(To be done):
1. Answer these questions about the passage on Muqtada al-Sadr and Iraq's paramilitaries:
(a) To which city did Sadr travel in January?
(b) What is the name of Sadr's militia?
(c) Whose assassination is named as the source of public anger against the United States?
2. From the passage on Muqtada al-Sadr and Iraq's paramilitaries, extract the text from "In January, Muqtada" up to and including "commander Qassem Suleimani.".
3. Extend the passage on Muqtada al-Sadr and the Popular Mobilization Units, picking up after its final sentence.

(Document extract):
┌────────

In January, Muqtada al-Sadr, the leader of Iraq’s largest political party, traveled to Iran’s holy city of Qom to meet with representatives of several Iraq-based paramilitaries from the hugely influential Popular Mobilization Units (PMU). That visit was part of an attempt by Sadr to position himself as the face of public anger directed against the United States over the assassination of Iranian military commander Qassem Suleimani.
Sadr is an important figure in Iraq not only because of his ties to Iranian Supreme Leader Ayatollah Ali Khamenei but also because members of his Saraya al-Salam militia turned out in significant numbers to protect anti-government protesters against Iraqi security forces, including the PMU, last year. The death of Suleimani caused pro-Iranian paramilitaries to flex their muscles by clashing more openly with U.S. troops, which could be a sign that the PMU is reimagining its future role in Iraq. Sadr’s intervention now makes the PMU’s ascendance undeniable. While he tried to navigate the wave of popular protest last year, he has hedged his influence with the PMU this year, illustrating that the organization cannot be sidelined.

└────────

(Data block):

┌────────

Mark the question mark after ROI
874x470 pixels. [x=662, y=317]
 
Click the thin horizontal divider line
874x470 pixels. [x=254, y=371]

└────────

(The results):
1.
(a) Qom, Iran's holy city
(b) Saraya al-Salam
(c) Iranian military commander Qassem Suleimani

2.
In January, Muqtada al-Sadr, the leader of Iraq’s largest political party, traveled to Iran’s holy city of Qom to meet with representatives of several Iraq-based paramilitaries from the hugely influential Popular Mobilization Units (PMU). That visit was part of an attempt by Sadr to position himself as the face of public anger directed against the United States over the assassination of Iranian military commander Qassem Suleimani.

3.
The PMU’s engorged status is rooted in the war against the Islamic State. At the outset of the conflict, the powerful Shiite cleric Ayatollah Ali Sistani issued a fatwa that rallied more than 100,000 young men to join the organization. Most of the volunteers were Shiites, but groups of Sunnis, Christians, and Yazidis also formed their own units under the PMU umbrella. At its core, the PMU is a sectarian organization whose leaders see themselves as allies in Iran’s broader geopolitical ambitions.
Many of the PMU militias have roots in older organizations, such as the Badr Organization, led by Hadi al-Amiri. Amiri had served alongside Iran’s Islamic Revolutionary Guard Corps (IRGC) in the 1980s fighting Saddam Hussein’s regime. Like Sadr, Amiri and his organization were seen as more moderate than other Shiite militias. For instance, the more radical Asaib Ahl al-Haq split from Sadr’s movement and targeted U.S. forces after 2006.
The PMU’s presence in Iraq ballooned during the war against the Islamic State, giving it large numbers of armed men and some 50 brigades that wanted to play a major role in the social, military, and economic life of the country. I saw this on the roads around Mosul in 2017. As the city’s environs were liberated from the Islamic State, the flags of various Shiite militia groups went up at checkpoints outside the city, a typical sight across Iraq. The groups had their own munitions warehouses as well and allegedly had their own prisons.
The PMU reached a turning point in 2017 and 2018, when it was integrated into the Iraqi security forces as an official paramilitary force. That could have meant standardizing its units and blurring the line between the various militias and the regular armed units, but instead the PMU solidified its status as a distinct organization within the country. The brigades preserved their sectarian and political links to various former militias. Then-Prime Minister Haider al-Abadi defended the role of the PMU in 2017 when U.S. Secretary of State Rex Tillerson urged the militias to return home. He said they would become the hope for the future of Iraq.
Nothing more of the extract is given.